TASK GOAL ::
The answer must be every line from the entries below that includes "each".
··· EXTRACTED RECORDS ···
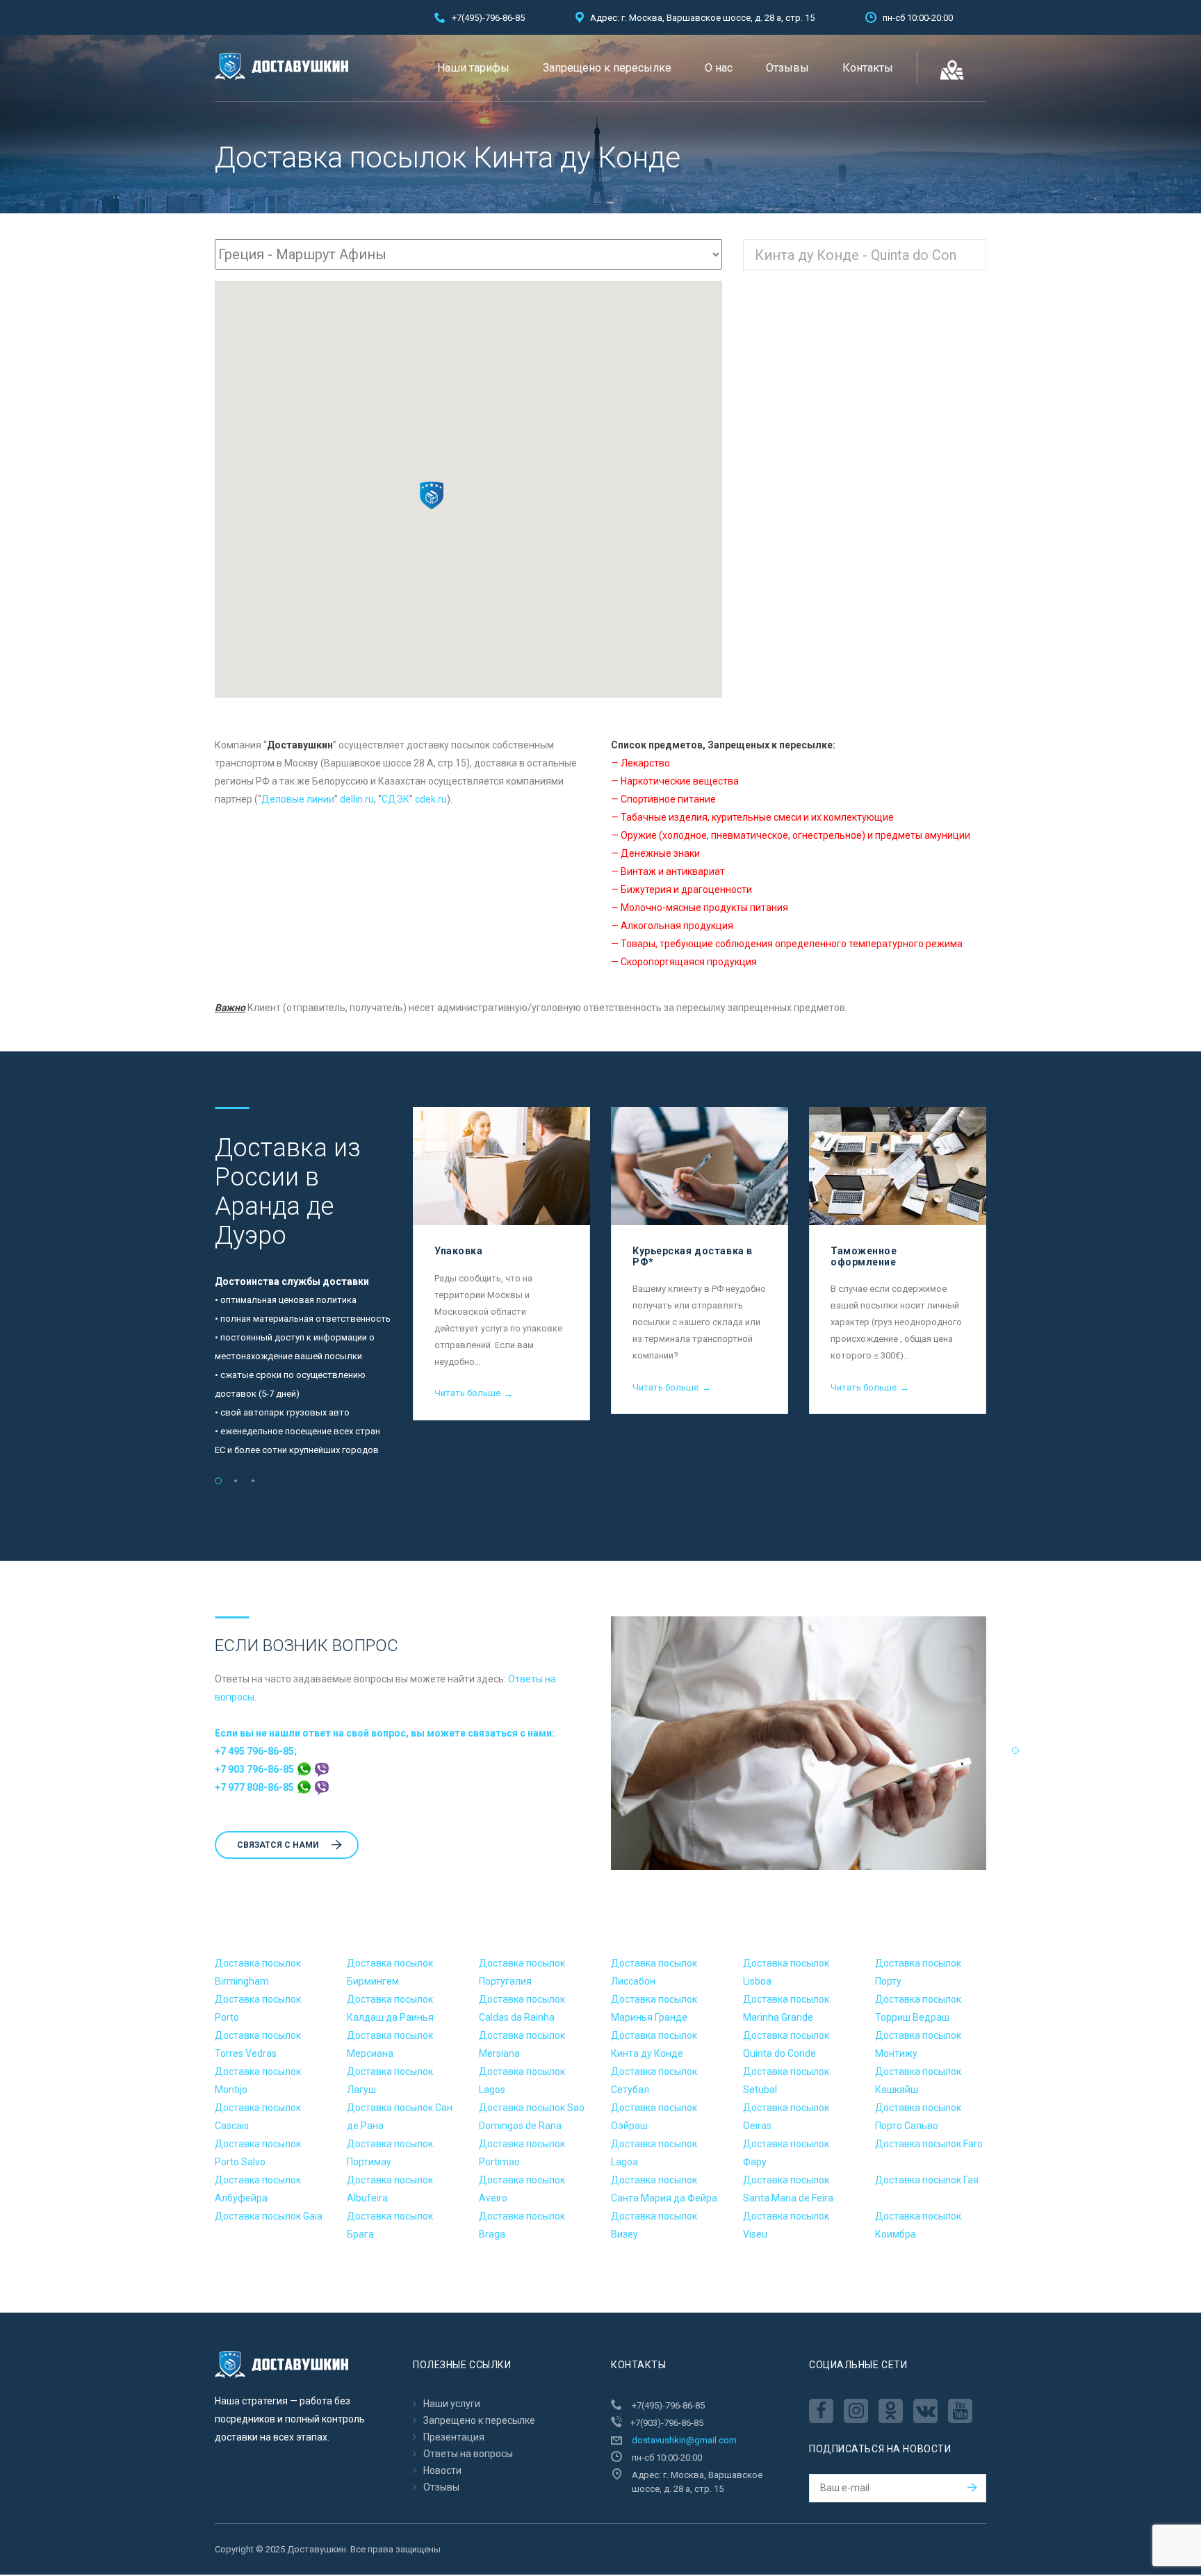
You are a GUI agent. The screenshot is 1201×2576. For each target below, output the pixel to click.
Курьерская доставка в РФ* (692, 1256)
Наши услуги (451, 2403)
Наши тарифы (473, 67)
···
··· EXTRACTED RECORDS ···
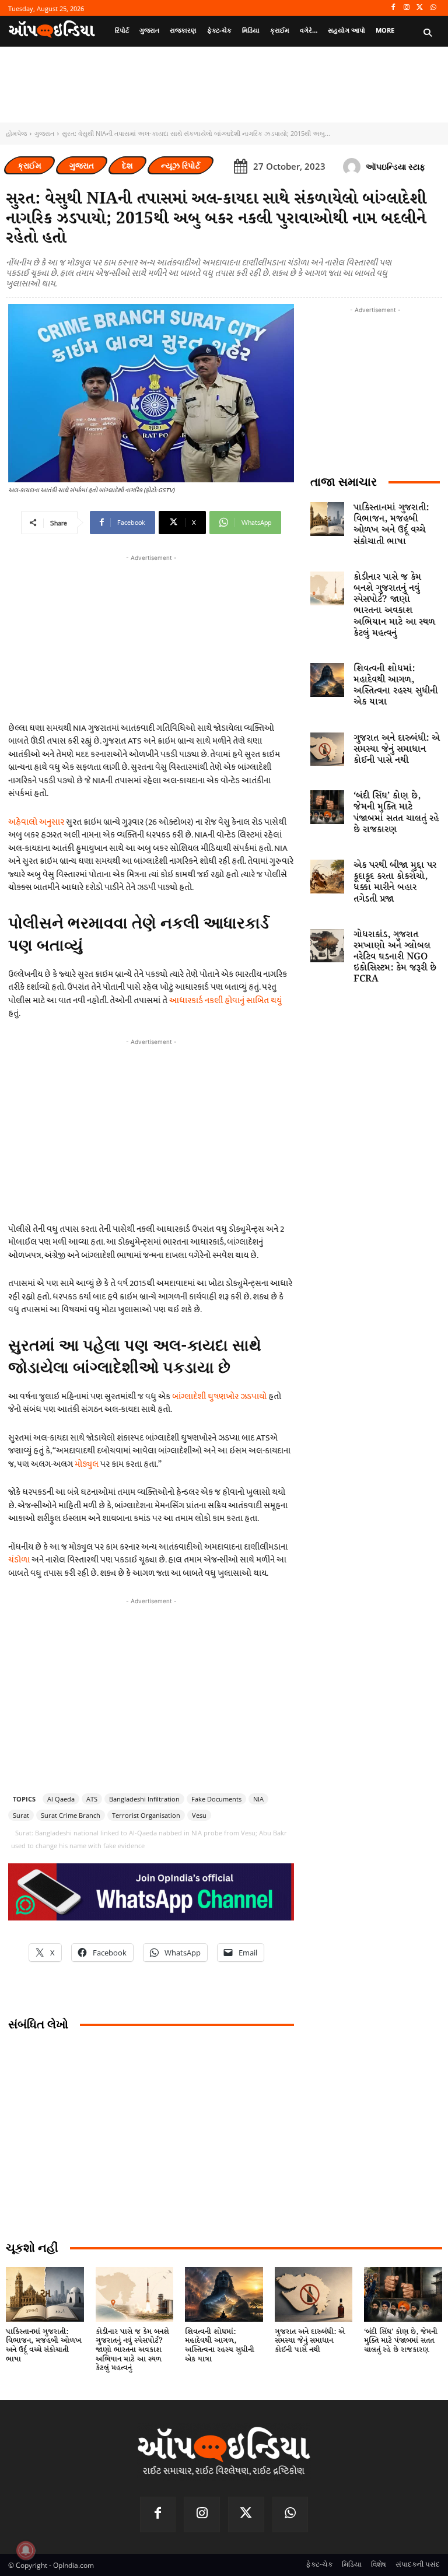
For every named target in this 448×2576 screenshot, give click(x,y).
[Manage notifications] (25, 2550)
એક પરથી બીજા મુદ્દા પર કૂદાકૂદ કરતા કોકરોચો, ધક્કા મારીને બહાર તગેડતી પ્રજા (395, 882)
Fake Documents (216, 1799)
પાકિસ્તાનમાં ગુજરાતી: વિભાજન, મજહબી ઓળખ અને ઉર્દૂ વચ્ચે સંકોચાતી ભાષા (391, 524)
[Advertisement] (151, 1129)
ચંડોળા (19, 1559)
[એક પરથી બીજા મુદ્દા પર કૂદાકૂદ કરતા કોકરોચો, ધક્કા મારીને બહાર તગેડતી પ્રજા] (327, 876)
···
··· EXTRACTED RECORDS ···
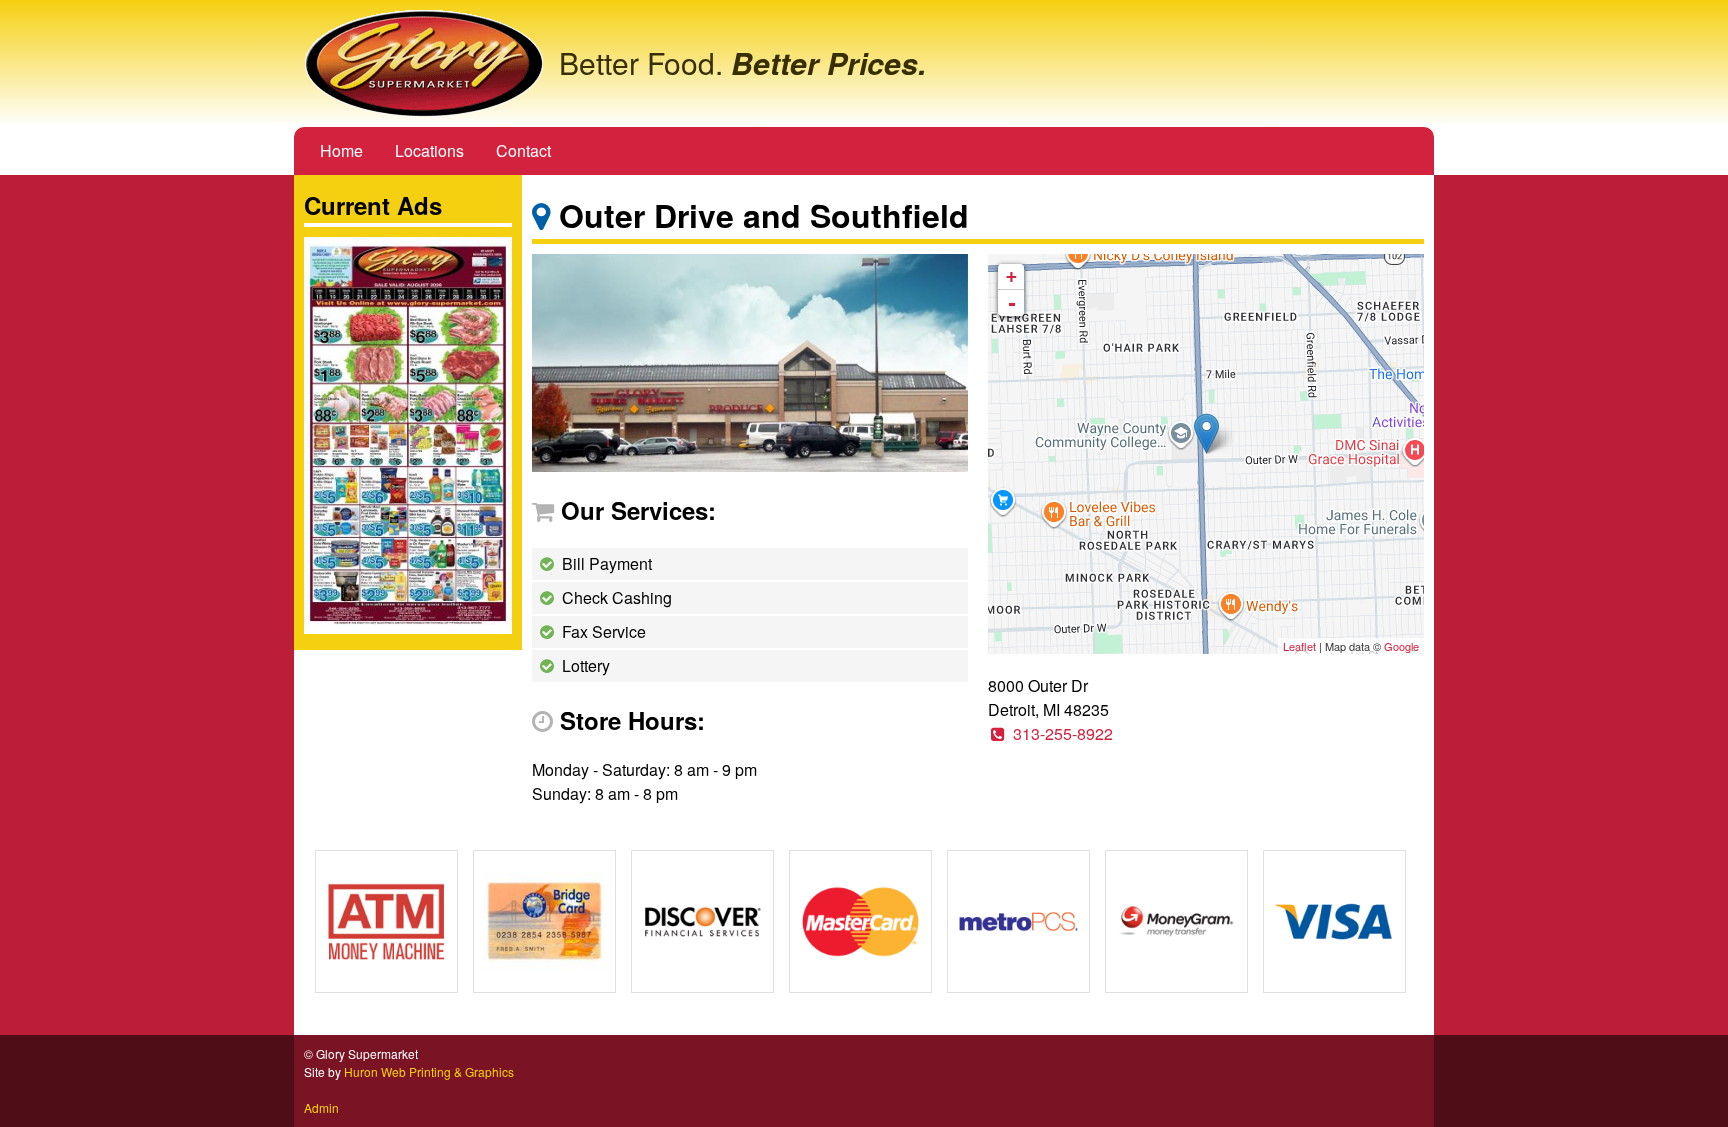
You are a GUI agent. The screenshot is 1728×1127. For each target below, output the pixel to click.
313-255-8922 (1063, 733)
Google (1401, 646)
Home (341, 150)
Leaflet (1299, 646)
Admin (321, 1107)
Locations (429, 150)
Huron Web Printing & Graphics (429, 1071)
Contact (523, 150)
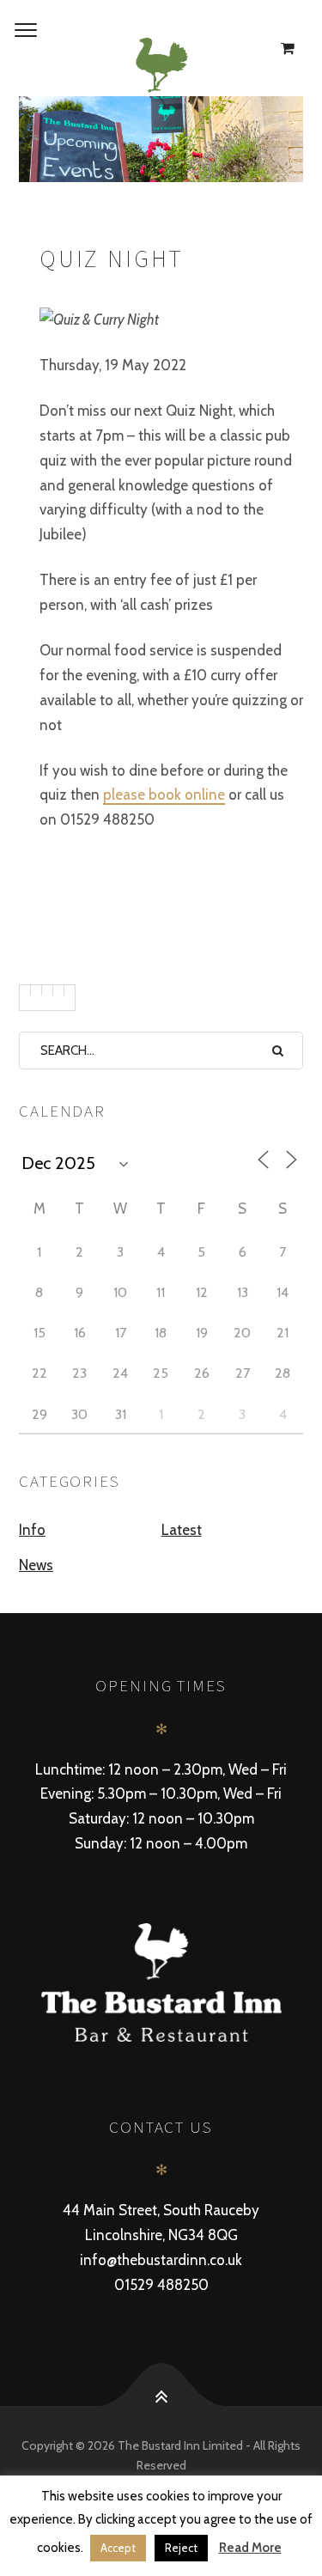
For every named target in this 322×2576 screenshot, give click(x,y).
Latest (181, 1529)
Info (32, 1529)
···
RESPONSE ::
You are a GUI agent. The screenshot is 1201×2576. For each target below, output the pixel to click.
You are a GUI agent. The screenshot is 1728×1127. For each target below, output the pixel to click.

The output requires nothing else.